Dive Brief:
- A data breach at Geisinger may have exposed the personal information of more than 1.2 million patients, according to a report filed with federal regulators.
- In late November, the Pennsylvania-based health system discovered a former employee of Nuance Communications, a Microsoft subsidiary, had accessed certain patient information two days after the employee was terminated, according to a Geisinger press release published last week.
- Law enforcement asked Nuance to delay notifying patients about the breach until now to avoid impacting their investigation. The worker has been arrested and is now facing federal charges, Geisinger said.
Dive Insight:
Geisinger, which operates 10 hospital campuses and was recently acquired by Kaiser Permanente’s Risant Health, notified Nuance, a clinical documentation vendor, on Nov. 29 that the former employee had accessed patients’ health data.
After discovering the breach, Nuance disconnected the employee’s access to the health system’s patient records and notified law enforcement.
In the investigation, Nuance discovered the former employee may have accessed and stolen information pertaining to more than 1 million patients at Geisinger, according to the health system.
Data exposed by the employee varied by patient, but could include names, birth dates, addresses, admit and discharge or transfer codes, medical record numbers, race, gender, phone numbers and facility names.

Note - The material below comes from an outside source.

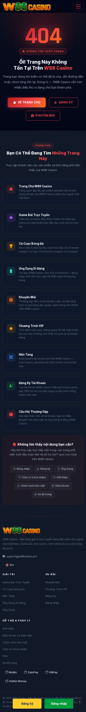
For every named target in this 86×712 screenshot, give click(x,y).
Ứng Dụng (67, 468)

No claims or insurance information, financial information or Social Security numbers were accessed by the former employee.
“We continue to work closely with the authorities on this investigation, and while I am grateful that the perpetrator was caught and is now facing federal charges, I am sorry that this happened,” Jonathan Friesen, Geisinger’s chief privacy officer, said in a statement.
Nuance did not return a request for comment by press time.
Cybersecurity has become a significant undertaking for health systems as data breaches increase, compromising sensitive patient data.
Large data breaches reported in 2023 affected more than 134 million people, a 141% increase from 2022, according to the HHS’ Office for Civil Rights, which administers the HIPAA privacy law.